[DIRECTION]:
Starting at the item line that contains "Where should I click to: Click the bottom" and continuing through the last of the items, write those lines out again with "Where should I click to" changed to "Where should I tap to" and nothing else altered.

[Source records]

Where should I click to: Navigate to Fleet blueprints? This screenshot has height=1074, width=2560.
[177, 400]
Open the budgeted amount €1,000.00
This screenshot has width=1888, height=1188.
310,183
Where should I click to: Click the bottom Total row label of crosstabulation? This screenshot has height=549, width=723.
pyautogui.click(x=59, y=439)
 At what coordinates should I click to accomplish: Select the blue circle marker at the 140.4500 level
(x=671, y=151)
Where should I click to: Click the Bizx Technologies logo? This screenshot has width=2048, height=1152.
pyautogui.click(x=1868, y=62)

[TASK SOLUTION]:
Where should I tap to: Click the bottom Total row label of crosstabulation? This screenshot has height=549, width=723.
pyautogui.click(x=59, y=439)
 At what coordinates should I click to accomplish: Select the blue circle marker at the 140.4500 level
(x=671, y=151)
Where should I tap to: Click the Bizx Technologies logo? This screenshot has width=2048, height=1152.
pyautogui.click(x=1868, y=62)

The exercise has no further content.